»»
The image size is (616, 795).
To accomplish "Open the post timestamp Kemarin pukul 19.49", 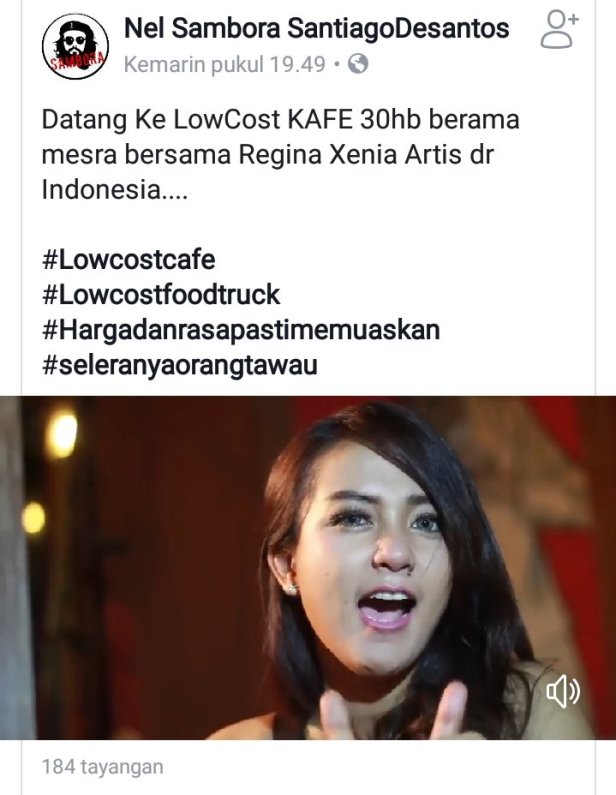I will point(224,64).
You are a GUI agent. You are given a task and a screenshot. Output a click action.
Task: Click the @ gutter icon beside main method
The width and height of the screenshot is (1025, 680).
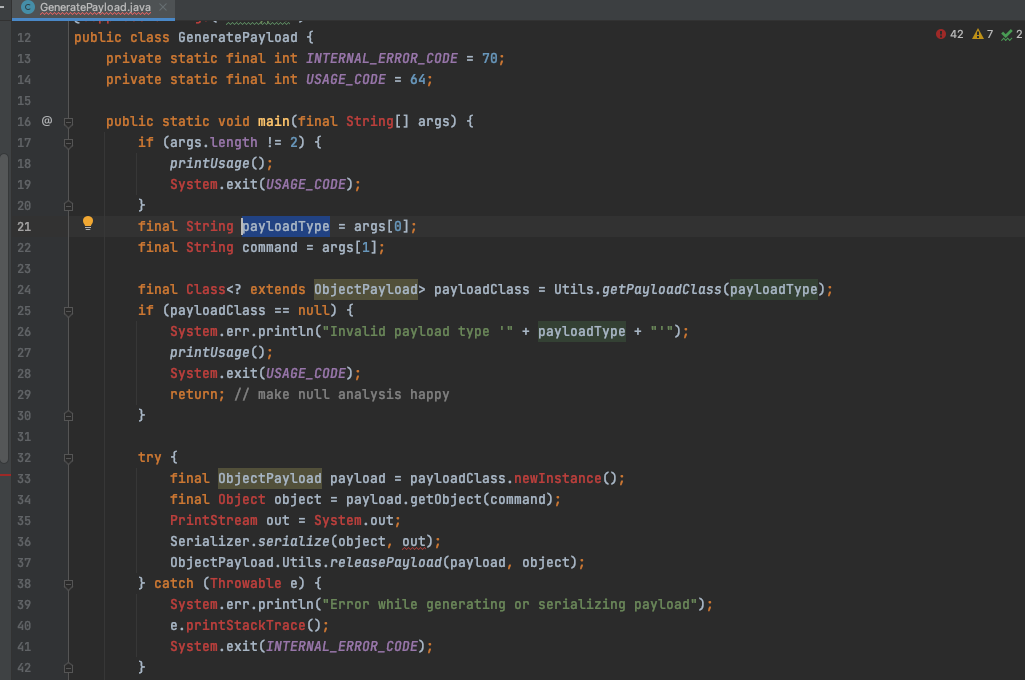pyautogui.click(x=47, y=121)
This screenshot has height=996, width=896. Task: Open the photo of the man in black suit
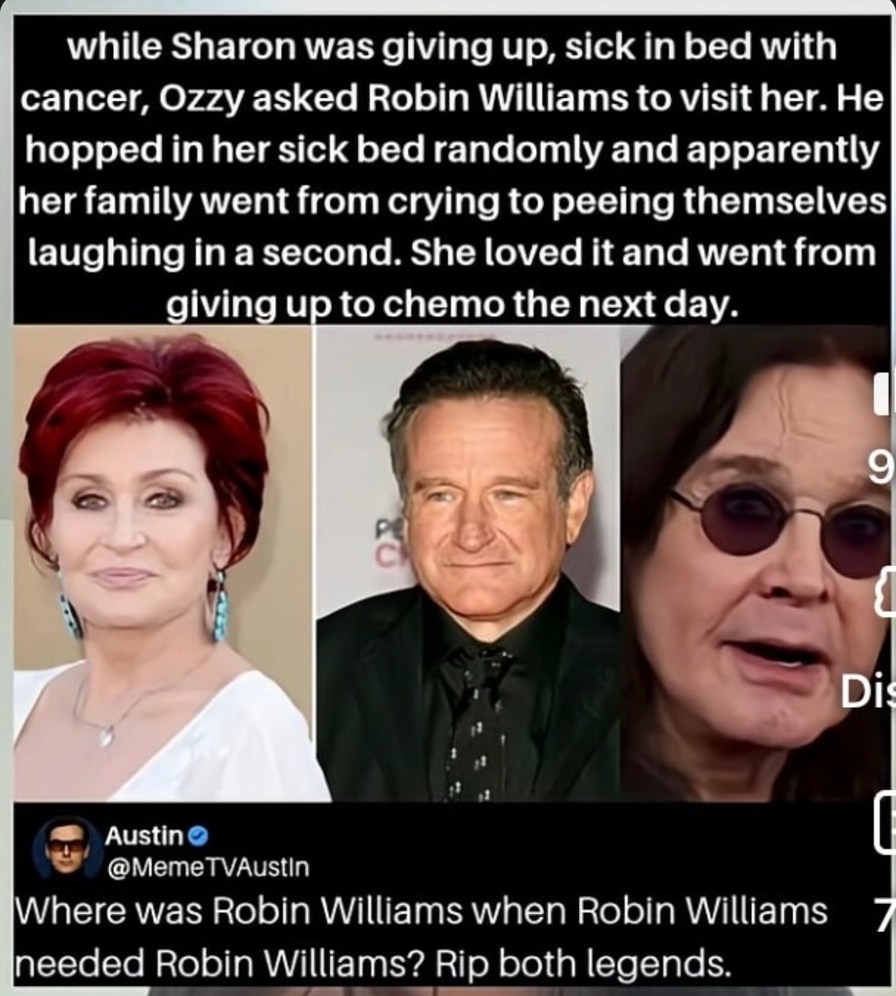coord(467,563)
««
> [WHAT IS REQUIRED]
Only the lines from the one holding "You are a GUI" through the end of the records belong in the answer, copied exactly and without pictures.

> [SOLVED PROBLEM]
You are a GUI agent. You are given a task and a screenshot. Output a click action.
Task: Click the @ gutter icon beside main method
The width and height of the screenshot is (1025, 680).
pyautogui.click(x=47, y=121)
This screenshot has height=996, width=896. Task: Open the photo of the man in black suit
coord(467,563)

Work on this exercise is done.